The Electronic Nature of the Metal-Metal Quadruple Bond: Variable Photon Energy Photoelectron Spectroscopy of Mo₂(O₂CCH₃)₄

Variable-energy photoelectron spectroscopy of thin film Mo₂(O₂CCH₃)₄ on a GaAs substrate in ultrahigh vacuum is used to examine the valence ionizations of the quadruple metal-metal bond. The changes in photoionization cross sections with photon energy over a range of 40 to 90 eV are examined. The metal-based σ, π, and δ ionizations of the quadruple bond are strongly enhanced relative to the acetate-based ionizations in the region of photon energies from 40 to 50 eV. This is consistent with a molybdenum 4p to 4d resonance and super-Coster-Kronig Auger enhancement of the metal-based ionizations.
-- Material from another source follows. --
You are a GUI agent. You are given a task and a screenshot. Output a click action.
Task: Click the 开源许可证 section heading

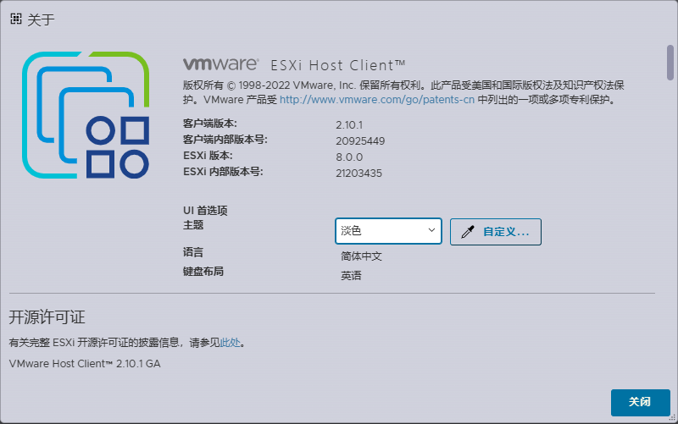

The extent of resonance enhancement is related to the amount of Mo 4d character associated with the ionization. The π ionization of the Mo-Mo quadruple bond has the largest contribution from the Mo 4d orbitals. The δ and σ ionizations of the metal-metal bond contain smaller amounts of Mo 4d character, and some Mo 4d character is observed in the acetate-based ionizations. This is explained in terms of significant overlap and mixing of the δ and σ components with the ligand orbitals. Also, in the case of the a component, there is a possible filled/filled interaction between the Mo 4d_z² orbital on one metal and the Mo 4p_z orbital on the adjoining metal. These interactions have significant impact on the properties of these complexes.